▶ [What is required]:
An identical copy of the records below is the expected result.

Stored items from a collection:
<<<<
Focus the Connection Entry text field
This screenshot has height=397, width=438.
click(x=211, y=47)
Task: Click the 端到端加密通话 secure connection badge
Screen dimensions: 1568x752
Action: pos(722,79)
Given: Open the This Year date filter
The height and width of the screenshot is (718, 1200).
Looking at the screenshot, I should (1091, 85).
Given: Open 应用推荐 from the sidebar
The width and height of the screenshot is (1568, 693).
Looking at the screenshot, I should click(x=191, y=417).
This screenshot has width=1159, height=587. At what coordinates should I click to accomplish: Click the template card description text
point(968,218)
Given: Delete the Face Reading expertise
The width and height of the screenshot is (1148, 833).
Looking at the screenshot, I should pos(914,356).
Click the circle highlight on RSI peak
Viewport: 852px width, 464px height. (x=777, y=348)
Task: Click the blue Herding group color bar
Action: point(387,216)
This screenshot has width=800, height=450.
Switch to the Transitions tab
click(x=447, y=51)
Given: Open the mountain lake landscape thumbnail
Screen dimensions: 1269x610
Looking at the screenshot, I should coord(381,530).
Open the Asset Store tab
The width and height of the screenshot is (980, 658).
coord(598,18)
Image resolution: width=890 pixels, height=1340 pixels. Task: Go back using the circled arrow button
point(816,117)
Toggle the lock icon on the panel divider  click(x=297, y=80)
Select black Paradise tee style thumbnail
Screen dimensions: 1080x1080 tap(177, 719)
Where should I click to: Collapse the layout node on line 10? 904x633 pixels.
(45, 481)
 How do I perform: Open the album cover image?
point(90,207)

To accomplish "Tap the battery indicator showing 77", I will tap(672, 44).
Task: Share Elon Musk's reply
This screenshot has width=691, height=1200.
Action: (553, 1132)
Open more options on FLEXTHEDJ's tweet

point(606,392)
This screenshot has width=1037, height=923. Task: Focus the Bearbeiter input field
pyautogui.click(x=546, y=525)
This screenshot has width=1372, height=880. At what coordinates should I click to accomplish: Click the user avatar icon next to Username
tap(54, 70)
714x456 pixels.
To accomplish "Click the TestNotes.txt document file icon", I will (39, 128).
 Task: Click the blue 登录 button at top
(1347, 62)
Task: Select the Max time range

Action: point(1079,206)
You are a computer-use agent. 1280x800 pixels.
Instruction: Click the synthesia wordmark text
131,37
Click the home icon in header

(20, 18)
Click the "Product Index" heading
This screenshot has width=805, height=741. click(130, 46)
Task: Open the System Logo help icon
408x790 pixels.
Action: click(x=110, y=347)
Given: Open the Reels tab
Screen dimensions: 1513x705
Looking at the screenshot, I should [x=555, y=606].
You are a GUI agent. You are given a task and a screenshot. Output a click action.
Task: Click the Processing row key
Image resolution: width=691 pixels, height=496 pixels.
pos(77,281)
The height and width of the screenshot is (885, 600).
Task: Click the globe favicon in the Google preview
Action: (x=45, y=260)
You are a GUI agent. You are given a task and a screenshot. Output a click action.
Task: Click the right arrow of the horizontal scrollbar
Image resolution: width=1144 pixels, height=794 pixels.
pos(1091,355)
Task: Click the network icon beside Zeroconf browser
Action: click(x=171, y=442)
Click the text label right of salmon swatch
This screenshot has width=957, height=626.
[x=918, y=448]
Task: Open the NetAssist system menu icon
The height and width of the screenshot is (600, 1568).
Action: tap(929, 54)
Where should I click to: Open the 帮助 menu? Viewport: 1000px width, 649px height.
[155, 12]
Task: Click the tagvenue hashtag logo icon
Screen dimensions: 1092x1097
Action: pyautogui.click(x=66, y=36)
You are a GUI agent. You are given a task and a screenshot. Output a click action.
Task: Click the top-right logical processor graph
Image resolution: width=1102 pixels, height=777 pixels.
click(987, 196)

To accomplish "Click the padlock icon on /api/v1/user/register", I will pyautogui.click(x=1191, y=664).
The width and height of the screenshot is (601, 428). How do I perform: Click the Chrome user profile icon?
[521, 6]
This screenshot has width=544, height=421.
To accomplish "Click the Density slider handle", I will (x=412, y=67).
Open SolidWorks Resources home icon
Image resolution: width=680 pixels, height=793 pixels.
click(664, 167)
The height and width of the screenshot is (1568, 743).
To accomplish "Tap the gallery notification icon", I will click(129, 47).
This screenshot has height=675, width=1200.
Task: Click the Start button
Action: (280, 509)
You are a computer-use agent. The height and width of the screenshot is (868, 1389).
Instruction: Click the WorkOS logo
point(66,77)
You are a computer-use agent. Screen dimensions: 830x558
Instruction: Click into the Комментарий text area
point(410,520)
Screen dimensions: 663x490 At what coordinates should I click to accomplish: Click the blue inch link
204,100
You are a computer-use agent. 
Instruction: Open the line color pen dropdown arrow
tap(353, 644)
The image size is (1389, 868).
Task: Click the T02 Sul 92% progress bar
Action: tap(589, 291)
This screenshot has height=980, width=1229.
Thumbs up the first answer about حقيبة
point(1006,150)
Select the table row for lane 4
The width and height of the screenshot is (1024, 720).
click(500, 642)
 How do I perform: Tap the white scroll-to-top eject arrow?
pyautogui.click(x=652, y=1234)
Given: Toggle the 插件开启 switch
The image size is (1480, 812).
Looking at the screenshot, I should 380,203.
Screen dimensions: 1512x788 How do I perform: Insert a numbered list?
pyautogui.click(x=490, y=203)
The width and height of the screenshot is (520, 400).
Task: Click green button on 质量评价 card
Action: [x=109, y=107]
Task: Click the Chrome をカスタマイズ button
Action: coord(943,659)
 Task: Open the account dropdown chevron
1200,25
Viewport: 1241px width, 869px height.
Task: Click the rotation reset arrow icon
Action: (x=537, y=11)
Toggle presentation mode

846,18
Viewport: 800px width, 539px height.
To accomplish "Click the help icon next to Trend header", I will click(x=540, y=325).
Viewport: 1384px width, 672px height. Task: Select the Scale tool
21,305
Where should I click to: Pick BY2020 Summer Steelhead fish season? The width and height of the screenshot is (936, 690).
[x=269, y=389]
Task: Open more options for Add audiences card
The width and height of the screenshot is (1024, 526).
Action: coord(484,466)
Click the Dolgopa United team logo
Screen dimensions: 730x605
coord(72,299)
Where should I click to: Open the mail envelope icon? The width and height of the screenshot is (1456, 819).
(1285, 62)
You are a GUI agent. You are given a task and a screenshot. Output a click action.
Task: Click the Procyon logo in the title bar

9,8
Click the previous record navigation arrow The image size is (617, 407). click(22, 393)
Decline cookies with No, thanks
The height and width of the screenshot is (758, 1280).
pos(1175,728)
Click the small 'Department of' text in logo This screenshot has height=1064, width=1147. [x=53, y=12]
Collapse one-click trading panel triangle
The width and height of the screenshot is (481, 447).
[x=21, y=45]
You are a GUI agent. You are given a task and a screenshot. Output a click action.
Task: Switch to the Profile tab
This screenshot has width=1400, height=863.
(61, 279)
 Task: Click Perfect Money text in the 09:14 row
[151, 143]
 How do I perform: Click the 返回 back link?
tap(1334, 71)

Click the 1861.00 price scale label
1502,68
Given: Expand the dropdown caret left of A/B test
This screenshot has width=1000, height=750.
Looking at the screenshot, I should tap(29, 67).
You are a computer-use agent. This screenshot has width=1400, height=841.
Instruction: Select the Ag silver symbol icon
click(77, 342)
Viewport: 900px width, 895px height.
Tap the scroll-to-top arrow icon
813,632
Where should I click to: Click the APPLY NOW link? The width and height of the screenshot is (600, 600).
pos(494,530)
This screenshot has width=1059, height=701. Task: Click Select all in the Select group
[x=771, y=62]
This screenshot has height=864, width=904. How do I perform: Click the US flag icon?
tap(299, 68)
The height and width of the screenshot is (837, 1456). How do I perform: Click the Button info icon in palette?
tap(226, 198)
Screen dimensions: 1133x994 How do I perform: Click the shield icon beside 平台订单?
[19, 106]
>>>>
▶ [Answer area]:
Focus the Connection Entry text field
This screenshot has height=397, width=438.
click(x=211, y=47)
Task: Click the 端到端加密通话 secure connection badge
Screen dimensions: 1568x752
Action: pos(722,79)
Given: Open the This Year date filter
The height and width of the screenshot is (718, 1200).
Looking at the screenshot, I should (1091, 85).
Given: Open 应用推荐 from the sidebar
The width and height of the screenshot is (1568, 693).
Looking at the screenshot, I should click(x=191, y=417).
This screenshot has width=1159, height=587. At what coordinates should I click to accomplish: Click the template card description text
point(968,218)
Given: Delete the Face Reading expertise
The width and height of the screenshot is (1148, 833).
Looking at the screenshot, I should pos(914,356).
Click the circle highlight on RSI peak
Viewport: 852px width, 464px height. (x=777, y=348)
Task: Click the blue Herding group color bar
Action: point(387,216)
This screenshot has width=800, height=450.
Switch to the Transitions tab
click(x=447, y=51)
Given: Open the mountain lake landscape thumbnail
Screen dimensions: 1269x610
Looking at the screenshot, I should coord(381,530).
Open the Asset Store tab
The width and height of the screenshot is (980, 658).
coord(598,18)
Image resolution: width=890 pixels, height=1340 pixels. Task: Go back using the circled arrow button
point(816,117)
Toggle the lock icon on the panel divider  click(x=297, y=80)
Select black Paradise tee style thumbnail
Screen dimensions: 1080x1080 tap(177, 719)
Where should I click to: Collapse the layout node on line 10? 904x633 pixels.
(45, 481)
 How do I perform: Open the album cover image?
point(90,207)

To accomplish "Tap the battery indicator showing 77", I will tap(672, 44).
Task: Share Elon Musk's reply
This screenshot has width=691, height=1200.
Action: (553, 1132)
Open more options on FLEXTHEDJ's tweet

point(606,392)
This screenshot has width=1037, height=923. Task: Focus the Bearbeiter input field
pyautogui.click(x=546, y=525)
This screenshot has width=1372, height=880. At what coordinates should I click to accomplish: Click the user avatar icon next to Username
tap(54, 70)
714x456 pixels.
To accomplish "Click the TestNotes.txt document file icon", I will (39, 128).
 Task: Click the blue 登录 button at top
(1347, 62)
Task: Select the Max time range

Action: point(1079,206)
You are a computer-use agent. 1280x800 pixels.
Instruction: Click the synthesia wordmark text
131,37
Click the home icon in header

(20, 18)
Click the "Product Index" heading
This screenshot has width=805, height=741. click(130, 46)
Task: Open the System Logo help icon
408x790 pixels.
Action: click(x=110, y=347)
Given: Open the Reels tab
Screen dimensions: 1513x705
Looking at the screenshot, I should [x=555, y=606].
You are a GUI agent. You are given a task and a screenshot. Output a click action.
Task: Click the Processing row key
Image resolution: width=691 pixels, height=496 pixels.
pos(77,281)
The height and width of the screenshot is (885, 600).
Task: Click the globe favicon in the Google preview
Action: (x=45, y=260)
You are a GUI agent. You are given a task and a screenshot. Output a click action.
Task: Click the right arrow of the horizontal scrollbar
Image resolution: width=1144 pixels, height=794 pixels.
pos(1091,355)
Task: Click the network icon beside Zeroconf browser
Action: click(x=171, y=442)
Click the text label right of salmon swatch
This screenshot has width=957, height=626.
[x=918, y=448]
Task: Open the NetAssist system menu icon
The height and width of the screenshot is (600, 1568).
Action: tap(929, 54)
Where should I click to: Open the 帮助 menu? Viewport: 1000px width, 649px height.
[155, 12]
Task: Click the tagvenue hashtag logo icon
Screen dimensions: 1092x1097
Action: pyautogui.click(x=66, y=36)
You are a GUI agent. You are given a task and a screenshot. Output a click action.
Task: Click the top-right logical processor graph
Image resolution: width=1102 pixels, height=777 pixels.
click(987, 196)

To accomplish "Click the padlock icon on /api/v1/user/register", I will pyautogui.click(x=1191, y=664).
The width and height of the screenshot is (601, 428). How do I perform: Click the Chrome user profile icon?
[521, 6]
This screenshot has width=544, height=421.
To accomplish "Click the Density slider handle", I will (x=412, y=67).
Open SolidWorks Resources home icon
Image resolution: width=680 pixels, height=793 pixels.
click(664, 167)
The height and width of the screenshot is (1568, 743).
To accomplish "Tap the gallery notification icon", I will click(129, 47).
This screenshot has height=675, width=1200.
Task: Click the Start button
Action: (280, 509)
You are a computer-use agent. The height and width of the screenshot is (868, 1389).
Instruction: Click the WorkOS logo
point(66,77)
You are a computer-use agent. Screen dimensions: 830x558
Instruction: Click into the Комментарий text area
point(410,520)
Screen dimensions: 663x490 At what coordinates should I click to accomplish: Click the blue inch link
204,100
You are a computer-use agent. 
Instruction: Open the line color pen dropdown arrow
tap(353, 644)
The image size is (1389, 868).
Task: Click the T02 Sul 92% progress bar
Action: tap(589, 291)
This screenshot has height=980, width=1229.
Thumbs up the first answer about حقيبة
point(1006,150)
Select the table row for lane 4
The width and height of the screenshot is (1024, 720).
click(500, 642)
 How do I perform: Tap the white scroll-to-top eject arrow?
pyautogui.click(x=652, y=1234)
Given: Toggle the 插件开启 switch
The image size is (1480, 812).
Looking at the screenshot, I should 380,203.
Screen dimensions: 1512x788 How do I perform: Insert a numbered list?
pyautogui.click(x=490, y=203)
The width and height of the screenshot is (520, 400).
Task: Click green button on 质量评价 card
Action: [x=109, y=107]
Task: Click the Chrome をカスタマイズ button
Action: coord(943,659)
 Task: Open the account dropdown chevron
1200,25
Viewport: 1241px width, 869px height.
Task: Click the rotation reset arrow icon
Action: (x=537, y=11)
Toggle presentation mode

846,18
Viewport: 800px width, 539px height.
To accomplish "Click the help icon next to Trend header", I will click(x=540, y=325).
Viewport: 1384px width, 672px height. Task: Select the Scale tool
21,305
Where should I click to: Pick BY2020 Summer Steelhead fish season? The width and height of the screenshot is (936, 690).
[x=269, y=389]
Task: Open more options for Add audiences card
The width and height of the screenshot is (1024, 526).
Action: coord(484,466)
Click the Dolgopa United team logo
Screen dimensions: 730x605
coord(72,299)
Where should I click to: Open the mail envelope icon? The width and height of the screenshot is (1456, 819).
(1285, 62)
You are a GUI agent. You are given a task and a screenshot. Output a click action.
Task: Click the Procyon logo in the title bar

9,8
Click the previous record navigation arrow The image size is (617, 407). click(22, 393)
Decline cookies with No, thanks
The height and width of the screenshot is (758, 1280).
pos(1175,728)
Click the small 'Department of' text in logo This screenshot has height=1064, width=1147. [x=53, y=12]
Collapse one-click trading panel triangle
The width and height of the screenshot is (481, 447).
[x=21, y=45]
You are a GUI agent. You are given a task and a screenshot. Output a click action.
Task: Switch to the Profile tab
This screenshot has width=1400, height=863.
(61, 279)
 Task: Click Perfect Money text in the 09:14 row
[151, 143]
 How do I perform: Click the 返回 back link?
tap(1334, 71)

Click the 1861.00 price scale label
1502,68
Given: Expand the dropdown caret left of A/B test
This screenshot has width=1000, height=750.
Looking at the screenshot, I should tap(29, 67).
You are a computer-use agent. This screenshot has width=1400, height=841.
Instruction: Select the Ag silver symbol icon
click(77, 342)
Viewport: 900px width, 895px height.
Tap the scroll-to-top arrow icon
813,632
Where should I click to: Click the APPLY NOW link? The width and height of the screenshot is (600, 600).
pos(494,530)
This screenshot has width=1059, height=701. Task: Click Select all in the Select group
[x=771, y=62]
This screenshot has height=864, width=904. How do I perform: Click the US flag icon?
tap(299, 68)
The height and width of the screenshot is (837, 1456). How do I perform: Click the Button info icon in palette?
tap(226, 198)
Screen dimensions: 1133x994 How do I perform: Click the shield icon beside 平台订单?
[19, 106]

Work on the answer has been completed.